Pada 2024, MA menangani 31.138 perkara (30.991 perkara baru dan 147 sisa perkara 2023). MA berhasil memutus 30.908 perkara atau 99,26% dari total beban perkara (Mahkamah Agung RI, 2025:10).
Untuk peradilan tingkat pertama dan banding, penyelesaian perkara diatur melalui SEMA Nomor 2 Tahun 2014, masing-masing maksimal 5 bulan dan 3 bulan.
4. Modernisasi Proses Peradilan dan Pelayanan Publik
Peradilan modern berarti penggunaan teknologi untuk memeriksa, mengadili, memutus, dan menyajikan layanan publik yang transparan (Hamzah, 2022:7–8).
MA dan badan peradilan di bawahnya telah memigrasikan layanan publik ke sistem berbasis teknologi informasi. Masyarakat dapat mengakses berbagai aplikasi, seperti PTSP+, Eraterang, Lentera, SIPP, serta website peradilan.
Untuk administrasi perkara, tersedia e-Court untuk perdata dan E-Berpadu untuk pidana. Proses sidang hingga pembacaan putusan kini bisa dilakukan secara elektronik.
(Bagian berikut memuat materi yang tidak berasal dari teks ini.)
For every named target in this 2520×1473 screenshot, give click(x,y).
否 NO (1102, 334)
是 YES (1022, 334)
Pemanfaatan TI ini mempersingkat waktu, menghemat biaya, dan memperluas akses masyarakat terhadap layanan peradilan.
Masih banyak program, capaian, dan penghargaan MA yang tidak bisa dirinci dalam tulisan singkat ini, seperti penguatan SDM, sistem pengawasan, serta putusan-putusan penting (landmark decisions) yang berkontribusi pada perkembangan hukum di Indonesia.